The Stephen Sisson Lab focuses on medical education, community outreach and ambulatory care. We recently demonstrated concurrent validity between performance on an ambulatory curriculum, the Internal Medicine In-Training Examination (IM-ITE) and the American Board of Internal Medicine Certifying Examination (ABIM-CE).

Research in the Steven Levin Lab focuses on chemical neurolysis, epiduroscopy (and training for physicians), opioid administration, and the use of alternative therapies for pain management. In collaboration with the American Society of Law, Medicine and Ethics and with funding from a Donahue Foundation Grant, we study social and ethical considerations in pain management. We have also been involved in clinical trials of novel analgesics.

Research in the Saowanee Ngamruengphong Lab focuses on methods for diagnosing and managing gastrointestinal conditions, including premalignant and malignant lesions of the gastrointestinal tract, esophageal cancer, colon polyps, and biliary and pancreatic disease. Our most recent work includes investigating a novel hybrid technique for closure of refractory gastrocutaneous fistula. We also conducted an international multicenter study that compared endoscopic ultrasound-guided pancreatic duct drainage with enteroscopy-assisted endoscopic retrograde pancreatography following Whipple surgery.

Our lab is focused on using comprehensive gene expression, methylation and sequencing and metabolomics analysis to identify alterations in breast cancer, and exploiting these for early detection and therapy. Among deferentially expressed genes, our lab has focused on the HOX genes. HOX genes are intimately involved in the development of resistance to both chemotherapy and to agents targeting the estrogen receptor. Our work explores the alternate pathways that are activated by HOX proteins leading to this resistance and novel treatments to overcome resistance in both tissue culture and xenograft models. In addition, epigenetically silenced genes and a metabolic reprogramming in tumors also trigger novel early detection and therapeutic strategies. We are testing the utility of differentiation therapy through reactivating RAR-beta in breast cancer using histone deacetylase inhibitors with great success.

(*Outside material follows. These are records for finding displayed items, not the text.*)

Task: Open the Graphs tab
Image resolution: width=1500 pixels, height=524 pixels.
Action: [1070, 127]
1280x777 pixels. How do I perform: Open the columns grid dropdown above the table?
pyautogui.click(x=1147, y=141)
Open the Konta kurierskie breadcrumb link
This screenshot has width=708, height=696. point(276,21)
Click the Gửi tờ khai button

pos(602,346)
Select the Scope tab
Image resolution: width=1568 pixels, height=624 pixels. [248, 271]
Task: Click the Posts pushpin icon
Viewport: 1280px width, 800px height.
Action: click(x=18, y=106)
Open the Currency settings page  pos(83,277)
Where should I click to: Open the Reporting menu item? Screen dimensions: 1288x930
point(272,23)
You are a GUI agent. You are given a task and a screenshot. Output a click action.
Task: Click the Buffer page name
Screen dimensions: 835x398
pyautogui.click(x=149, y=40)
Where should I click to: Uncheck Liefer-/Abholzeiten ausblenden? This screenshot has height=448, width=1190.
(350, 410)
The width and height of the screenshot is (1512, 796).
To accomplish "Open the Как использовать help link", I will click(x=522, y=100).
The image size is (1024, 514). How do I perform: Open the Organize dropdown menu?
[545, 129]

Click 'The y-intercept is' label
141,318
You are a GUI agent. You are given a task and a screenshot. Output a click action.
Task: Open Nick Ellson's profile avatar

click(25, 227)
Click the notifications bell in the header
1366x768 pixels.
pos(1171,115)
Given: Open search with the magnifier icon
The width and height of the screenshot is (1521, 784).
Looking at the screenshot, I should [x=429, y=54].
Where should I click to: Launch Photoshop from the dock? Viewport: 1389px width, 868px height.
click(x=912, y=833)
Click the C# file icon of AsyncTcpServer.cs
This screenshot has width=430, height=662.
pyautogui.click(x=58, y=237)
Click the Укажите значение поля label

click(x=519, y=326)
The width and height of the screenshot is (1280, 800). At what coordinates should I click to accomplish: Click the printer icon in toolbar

Also, we are targeting enzymes involved in gluconeogenesis and glycolysis with small molecule FDA-approved antimetabolites to achieve antitumor effects.

Research in the Roberto Salvatori Lab focuses on the genetic causes of isolated growth hormone deficiency (GHD), consequences of untreated GHD, and cortisol excess and deficiency. Current work explores GHD’s relation to obesity and indicates that Cushing's syndrome may be under-recognized in patients undergoing bariatric surgery. We recently took part in a retrospective, multicenter, international study to characterize a large series of pituitary gigantism patients, a condition that has not been studied previously in a standardized way.

The Advocacy and Research on Reproductive Wellness of Incarcerated People (ARRWIP) group was founded in 2017 by Dr. Carolyn Sufrin of Johns Hopkins Complex Family Planning Serivces. The goal of our research is to create opportunities to improve reproductive wellbeing for people affected by the criminal legal system – including making full-scope, compassionate reproductive health care accessible for people experiencing incarceration and advocating for alternatives to incarceration.

The main research interests of the James Hamilton Lab are the molecular pathogenesis of hepatocellular carcinoma and the development of molecular markers to help diagnose and manage cancer of the liver. In addition, we are investigating biomarkers for early diagnosis, prognosis and response to various treatment modalities. Results of this study will provide a molecular classification of HCC and allow us to identify targets for chemoprevention and treatment. Specifically, we extract genomic DNA and total RNA from liver tissues and use this genetic material for methylation-specific PCR (MSP), cDNA microarray, microRNA microarray and genomic DNA methylation array experiments.